Look below for the line with "Where should I" and the line with "The height and". Copy exactly those two lines and every line between, but not the pictures.

[Data in this exercise]

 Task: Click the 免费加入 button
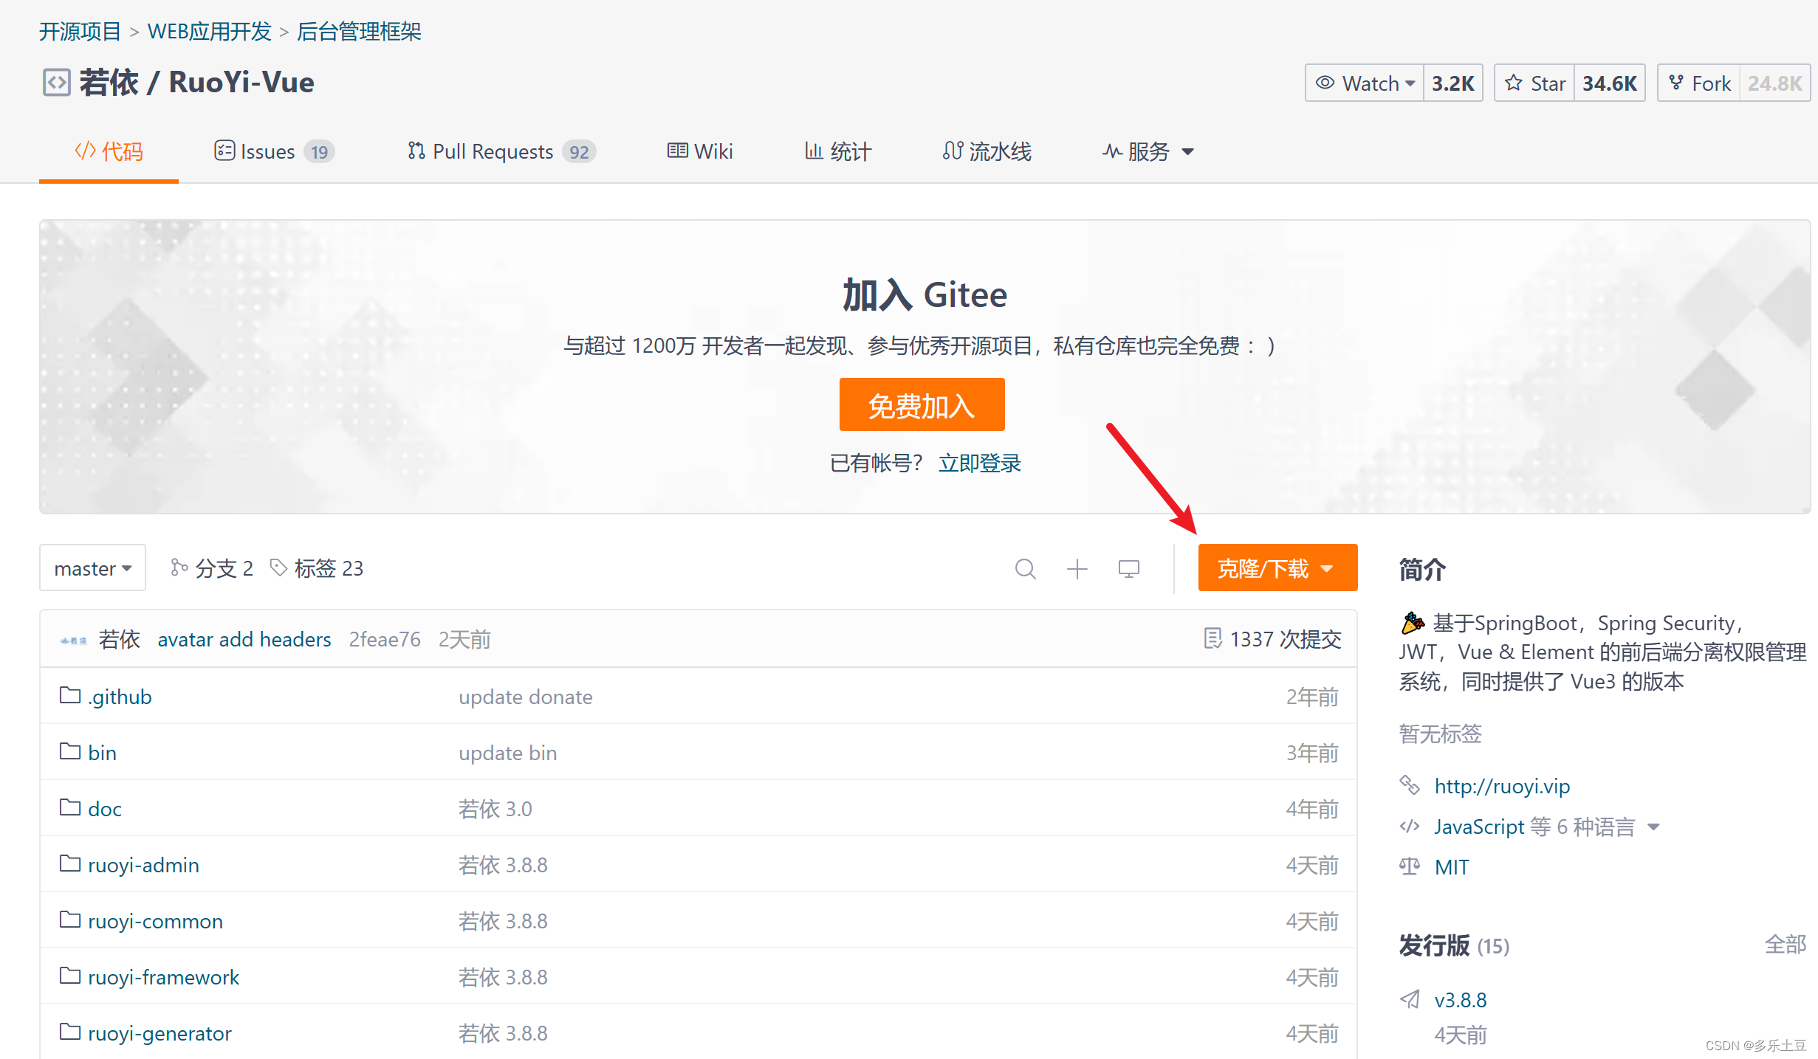pyautogui.click(x=922, y=405)
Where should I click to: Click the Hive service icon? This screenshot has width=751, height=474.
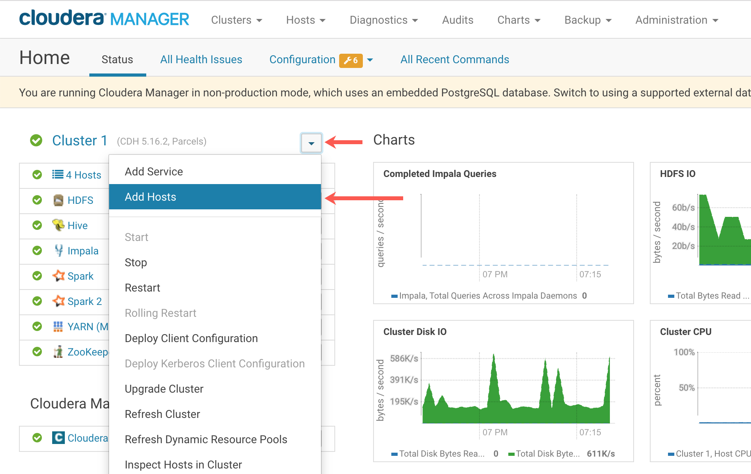tap(58, 225)
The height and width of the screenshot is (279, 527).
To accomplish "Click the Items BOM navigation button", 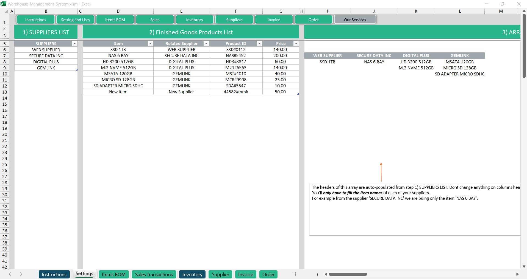I will click(x=115, y=19).
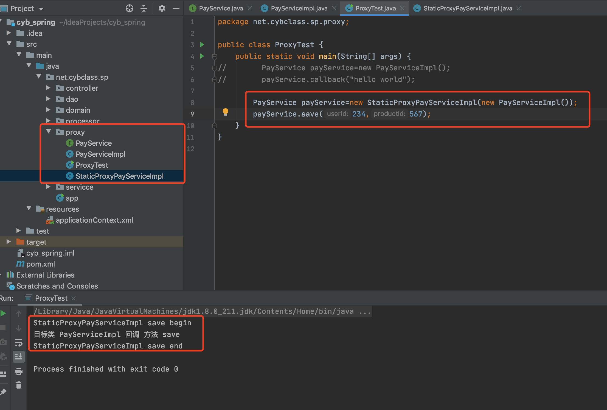
Task: Click the run gutter arrow beside main method
Action: 202,56
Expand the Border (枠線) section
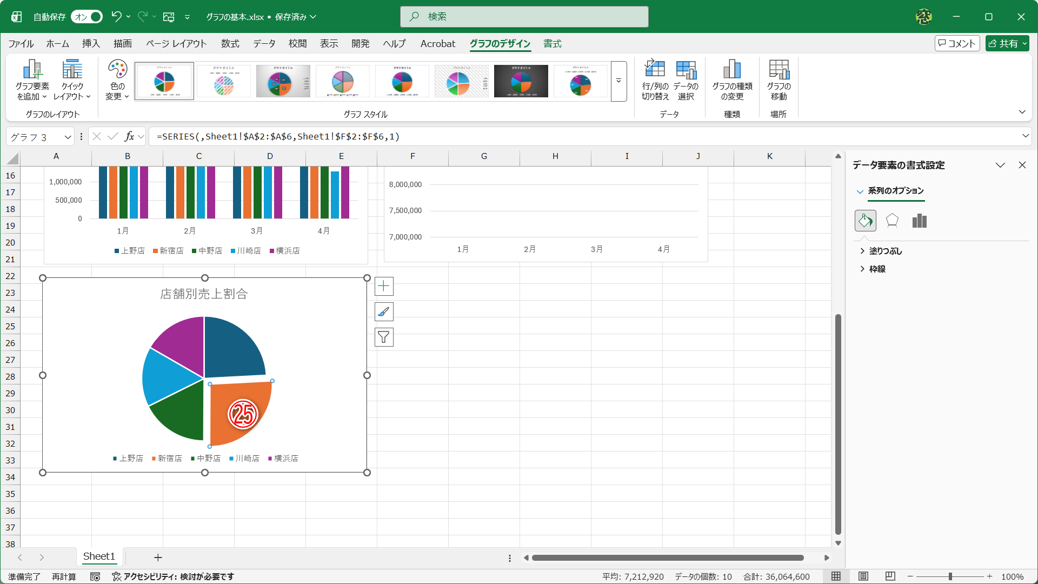Screen dimensions: 1038x584 point(877,269)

[/Data in this exercise]

**Written solution:**
Where should I click to: Click the Hive service icon? This screenshot has width=751, height=474.
tap(58, 225)
The height and width of the screenshot is (279, 527).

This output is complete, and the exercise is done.